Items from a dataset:

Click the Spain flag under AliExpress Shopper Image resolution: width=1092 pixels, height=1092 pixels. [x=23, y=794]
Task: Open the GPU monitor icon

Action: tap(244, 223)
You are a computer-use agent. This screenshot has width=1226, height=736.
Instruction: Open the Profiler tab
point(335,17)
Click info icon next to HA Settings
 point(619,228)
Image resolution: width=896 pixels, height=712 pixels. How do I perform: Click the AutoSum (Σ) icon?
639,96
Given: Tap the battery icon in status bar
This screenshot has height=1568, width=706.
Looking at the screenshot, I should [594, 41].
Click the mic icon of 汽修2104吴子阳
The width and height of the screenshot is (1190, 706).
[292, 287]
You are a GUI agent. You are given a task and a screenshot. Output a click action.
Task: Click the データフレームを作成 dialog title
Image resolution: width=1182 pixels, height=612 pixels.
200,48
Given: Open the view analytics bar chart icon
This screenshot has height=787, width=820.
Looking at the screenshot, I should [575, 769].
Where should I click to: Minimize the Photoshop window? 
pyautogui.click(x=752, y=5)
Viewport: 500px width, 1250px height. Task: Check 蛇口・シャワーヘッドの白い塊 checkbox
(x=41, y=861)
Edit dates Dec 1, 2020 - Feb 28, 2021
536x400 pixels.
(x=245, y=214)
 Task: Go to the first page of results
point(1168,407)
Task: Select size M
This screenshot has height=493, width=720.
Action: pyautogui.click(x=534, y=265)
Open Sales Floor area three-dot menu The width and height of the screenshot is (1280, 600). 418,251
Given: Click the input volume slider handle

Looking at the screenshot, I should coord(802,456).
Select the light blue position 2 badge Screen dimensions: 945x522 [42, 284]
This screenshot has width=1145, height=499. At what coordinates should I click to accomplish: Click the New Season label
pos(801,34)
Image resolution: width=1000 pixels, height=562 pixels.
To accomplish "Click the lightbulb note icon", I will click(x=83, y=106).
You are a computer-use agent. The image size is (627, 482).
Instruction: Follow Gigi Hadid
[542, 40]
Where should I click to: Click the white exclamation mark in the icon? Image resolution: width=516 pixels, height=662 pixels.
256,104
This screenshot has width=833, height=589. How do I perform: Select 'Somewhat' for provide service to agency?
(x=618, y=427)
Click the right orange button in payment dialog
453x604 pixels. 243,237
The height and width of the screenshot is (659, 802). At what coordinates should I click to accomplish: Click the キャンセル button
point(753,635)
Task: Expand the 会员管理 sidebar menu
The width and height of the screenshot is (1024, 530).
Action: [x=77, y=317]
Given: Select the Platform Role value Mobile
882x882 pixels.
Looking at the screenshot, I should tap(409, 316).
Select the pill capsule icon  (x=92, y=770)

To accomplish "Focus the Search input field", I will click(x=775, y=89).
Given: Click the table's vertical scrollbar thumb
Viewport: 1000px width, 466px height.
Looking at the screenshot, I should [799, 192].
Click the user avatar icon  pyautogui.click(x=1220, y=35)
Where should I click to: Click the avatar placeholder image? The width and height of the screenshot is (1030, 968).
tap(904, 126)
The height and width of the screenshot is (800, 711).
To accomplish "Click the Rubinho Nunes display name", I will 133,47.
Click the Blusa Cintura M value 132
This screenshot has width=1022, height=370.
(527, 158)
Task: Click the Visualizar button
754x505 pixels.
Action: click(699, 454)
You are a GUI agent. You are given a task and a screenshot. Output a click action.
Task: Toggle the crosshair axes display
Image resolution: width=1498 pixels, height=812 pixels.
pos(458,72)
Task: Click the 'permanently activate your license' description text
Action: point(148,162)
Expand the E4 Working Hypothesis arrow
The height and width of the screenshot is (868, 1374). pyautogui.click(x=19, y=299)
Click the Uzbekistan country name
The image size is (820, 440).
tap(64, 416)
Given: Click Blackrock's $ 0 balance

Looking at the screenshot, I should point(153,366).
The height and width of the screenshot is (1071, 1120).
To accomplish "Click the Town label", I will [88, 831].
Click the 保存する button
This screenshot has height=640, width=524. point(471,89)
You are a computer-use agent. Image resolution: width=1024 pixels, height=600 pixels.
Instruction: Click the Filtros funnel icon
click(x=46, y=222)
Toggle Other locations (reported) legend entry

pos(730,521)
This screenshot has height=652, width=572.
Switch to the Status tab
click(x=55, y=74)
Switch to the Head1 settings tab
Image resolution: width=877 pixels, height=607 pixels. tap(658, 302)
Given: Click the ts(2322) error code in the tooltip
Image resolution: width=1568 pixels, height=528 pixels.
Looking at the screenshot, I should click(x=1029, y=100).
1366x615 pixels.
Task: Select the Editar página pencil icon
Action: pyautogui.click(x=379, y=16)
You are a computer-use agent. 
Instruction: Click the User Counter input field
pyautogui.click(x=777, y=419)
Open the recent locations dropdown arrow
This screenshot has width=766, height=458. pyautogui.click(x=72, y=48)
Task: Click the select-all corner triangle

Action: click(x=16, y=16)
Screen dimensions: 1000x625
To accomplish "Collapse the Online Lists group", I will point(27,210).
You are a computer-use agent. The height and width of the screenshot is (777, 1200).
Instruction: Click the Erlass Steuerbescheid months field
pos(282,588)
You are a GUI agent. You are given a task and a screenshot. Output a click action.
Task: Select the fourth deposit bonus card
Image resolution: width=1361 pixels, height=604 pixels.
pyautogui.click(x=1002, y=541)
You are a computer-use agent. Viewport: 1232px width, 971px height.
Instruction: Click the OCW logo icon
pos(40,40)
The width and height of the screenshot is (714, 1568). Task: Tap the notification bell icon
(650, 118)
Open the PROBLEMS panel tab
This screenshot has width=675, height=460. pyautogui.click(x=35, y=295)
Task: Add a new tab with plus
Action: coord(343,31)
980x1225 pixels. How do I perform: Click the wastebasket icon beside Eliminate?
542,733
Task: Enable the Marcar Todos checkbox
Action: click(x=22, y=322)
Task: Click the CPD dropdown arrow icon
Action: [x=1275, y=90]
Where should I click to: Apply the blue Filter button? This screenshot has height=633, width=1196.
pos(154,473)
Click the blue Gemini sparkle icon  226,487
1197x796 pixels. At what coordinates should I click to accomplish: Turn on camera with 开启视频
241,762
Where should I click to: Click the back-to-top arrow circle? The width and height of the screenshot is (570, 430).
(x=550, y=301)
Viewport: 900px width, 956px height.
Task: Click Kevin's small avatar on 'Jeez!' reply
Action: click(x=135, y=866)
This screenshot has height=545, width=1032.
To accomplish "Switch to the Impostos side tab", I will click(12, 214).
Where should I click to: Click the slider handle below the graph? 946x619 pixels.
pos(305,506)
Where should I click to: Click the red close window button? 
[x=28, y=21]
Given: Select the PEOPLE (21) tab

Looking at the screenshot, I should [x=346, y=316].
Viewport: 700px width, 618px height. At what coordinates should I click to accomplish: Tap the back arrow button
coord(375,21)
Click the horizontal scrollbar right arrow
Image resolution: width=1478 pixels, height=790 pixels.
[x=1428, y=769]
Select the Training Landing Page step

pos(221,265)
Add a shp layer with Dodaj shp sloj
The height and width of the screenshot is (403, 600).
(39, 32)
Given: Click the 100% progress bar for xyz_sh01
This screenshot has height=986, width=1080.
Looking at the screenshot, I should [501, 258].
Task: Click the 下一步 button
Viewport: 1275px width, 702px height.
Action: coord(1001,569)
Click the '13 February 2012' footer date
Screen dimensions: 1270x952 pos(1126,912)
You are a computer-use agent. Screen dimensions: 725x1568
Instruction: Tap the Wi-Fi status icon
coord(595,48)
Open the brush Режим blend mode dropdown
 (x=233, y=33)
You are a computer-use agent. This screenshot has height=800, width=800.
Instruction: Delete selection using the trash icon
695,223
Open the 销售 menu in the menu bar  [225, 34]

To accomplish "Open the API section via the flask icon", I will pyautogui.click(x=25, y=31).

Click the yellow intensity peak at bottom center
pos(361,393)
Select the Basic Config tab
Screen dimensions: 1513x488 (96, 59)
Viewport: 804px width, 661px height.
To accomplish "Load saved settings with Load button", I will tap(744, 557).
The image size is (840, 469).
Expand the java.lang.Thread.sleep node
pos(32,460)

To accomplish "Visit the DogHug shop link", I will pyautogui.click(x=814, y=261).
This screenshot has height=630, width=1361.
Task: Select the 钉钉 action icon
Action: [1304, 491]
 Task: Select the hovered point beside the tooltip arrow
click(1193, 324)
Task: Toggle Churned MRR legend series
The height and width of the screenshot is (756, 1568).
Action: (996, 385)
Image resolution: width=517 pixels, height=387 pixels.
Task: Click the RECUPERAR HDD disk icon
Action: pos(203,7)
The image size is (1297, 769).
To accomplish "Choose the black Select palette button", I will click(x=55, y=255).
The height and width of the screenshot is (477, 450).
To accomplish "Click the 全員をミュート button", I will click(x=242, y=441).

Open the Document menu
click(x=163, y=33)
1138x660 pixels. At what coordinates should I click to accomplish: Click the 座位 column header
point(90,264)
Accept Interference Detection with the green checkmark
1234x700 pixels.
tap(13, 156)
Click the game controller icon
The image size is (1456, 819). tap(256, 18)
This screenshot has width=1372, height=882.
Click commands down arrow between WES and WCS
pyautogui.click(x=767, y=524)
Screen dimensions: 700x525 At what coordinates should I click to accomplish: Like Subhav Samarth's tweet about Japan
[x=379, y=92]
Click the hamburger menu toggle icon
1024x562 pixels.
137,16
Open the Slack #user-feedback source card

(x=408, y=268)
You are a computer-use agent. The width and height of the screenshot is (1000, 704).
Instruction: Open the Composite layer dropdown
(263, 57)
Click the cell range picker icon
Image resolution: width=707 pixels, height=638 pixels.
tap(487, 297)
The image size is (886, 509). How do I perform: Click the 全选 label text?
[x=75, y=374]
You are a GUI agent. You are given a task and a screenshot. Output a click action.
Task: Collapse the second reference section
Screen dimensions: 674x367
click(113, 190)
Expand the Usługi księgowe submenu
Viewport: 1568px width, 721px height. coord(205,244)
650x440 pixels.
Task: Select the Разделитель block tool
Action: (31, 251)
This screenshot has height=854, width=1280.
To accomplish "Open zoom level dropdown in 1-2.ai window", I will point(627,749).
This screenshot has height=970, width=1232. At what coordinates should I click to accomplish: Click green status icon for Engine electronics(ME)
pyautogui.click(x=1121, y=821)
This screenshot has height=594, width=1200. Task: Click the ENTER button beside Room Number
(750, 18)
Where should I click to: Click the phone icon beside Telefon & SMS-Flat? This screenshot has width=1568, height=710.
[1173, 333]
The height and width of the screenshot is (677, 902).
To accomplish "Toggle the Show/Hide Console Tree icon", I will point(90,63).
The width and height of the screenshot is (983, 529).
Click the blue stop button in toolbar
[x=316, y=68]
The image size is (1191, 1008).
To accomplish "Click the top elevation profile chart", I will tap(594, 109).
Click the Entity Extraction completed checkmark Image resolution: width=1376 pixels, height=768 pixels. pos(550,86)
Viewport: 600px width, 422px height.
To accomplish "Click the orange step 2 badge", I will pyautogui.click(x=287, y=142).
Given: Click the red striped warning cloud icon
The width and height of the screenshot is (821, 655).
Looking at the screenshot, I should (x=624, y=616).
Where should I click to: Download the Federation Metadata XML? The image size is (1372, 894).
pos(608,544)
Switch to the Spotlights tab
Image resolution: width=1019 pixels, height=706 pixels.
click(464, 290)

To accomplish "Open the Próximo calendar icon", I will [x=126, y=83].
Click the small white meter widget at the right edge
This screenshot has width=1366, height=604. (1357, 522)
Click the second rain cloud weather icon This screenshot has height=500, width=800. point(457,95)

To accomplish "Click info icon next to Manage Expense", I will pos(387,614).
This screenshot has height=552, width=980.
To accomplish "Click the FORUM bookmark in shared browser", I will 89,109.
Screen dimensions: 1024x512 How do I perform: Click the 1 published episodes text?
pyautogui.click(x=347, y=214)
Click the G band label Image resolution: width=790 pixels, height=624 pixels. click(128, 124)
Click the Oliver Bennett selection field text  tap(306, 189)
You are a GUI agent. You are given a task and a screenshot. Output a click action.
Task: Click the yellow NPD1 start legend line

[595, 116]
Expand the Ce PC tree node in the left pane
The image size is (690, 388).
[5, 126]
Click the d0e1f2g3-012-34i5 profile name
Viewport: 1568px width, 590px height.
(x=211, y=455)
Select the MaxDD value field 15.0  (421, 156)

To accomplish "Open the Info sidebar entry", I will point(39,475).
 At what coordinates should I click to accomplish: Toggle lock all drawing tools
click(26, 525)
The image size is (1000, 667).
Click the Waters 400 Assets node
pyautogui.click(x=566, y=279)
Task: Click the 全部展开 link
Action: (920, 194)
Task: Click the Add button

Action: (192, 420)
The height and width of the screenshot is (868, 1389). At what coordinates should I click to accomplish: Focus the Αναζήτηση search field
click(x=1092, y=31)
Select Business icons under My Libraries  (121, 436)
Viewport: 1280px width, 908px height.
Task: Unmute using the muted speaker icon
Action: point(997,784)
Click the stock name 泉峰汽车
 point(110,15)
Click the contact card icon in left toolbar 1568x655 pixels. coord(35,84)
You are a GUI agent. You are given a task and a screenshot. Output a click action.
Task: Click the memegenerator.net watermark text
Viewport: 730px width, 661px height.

▶ [REQUIRED WORK]: Every line from the one containing "Select the MaxDD" through the last line above should be retyped exactly; no other lines are wanted.

▶ [FINISHED TASK]:
Select the MaxDD value field 15.0  (421, 156)

To accomplish "Open the Info sidebar entry", I will point(39,475).
 At what coordinates should I click to accomplish: Toggle lock all drawing tools
click(26, 525)
The image size is (1000, 667).
Click the Waters 400 Assets node
pyautogui.click(x=566, y=279)
Task: Click the 全部展开 link
Action: (920, 194)
Task: Click the Add button

Action: (192, 420)
The height and width of the screenshot is (868, 1389). At what coordinates should I click to accomplish: Focus the Αναζήτηση search field
click(x=1092, y=31)
Select Business icons under My Libraries  (121, 436)
Viewport: 1280px width, 908px height.
Task: Unmute using the muted speaker icon
Action: point(997,784)
Click the stock name 泉峰汽车
 point(110,15)
Click the contact card icon in left toolbar 1568x655 pixels. coord(35,84)
You are a GUI agent. You are given a task and a screenshot. Output a click action.
Task: Click the memegenerator.net watermark text
Viewport: 730px width, 661px height.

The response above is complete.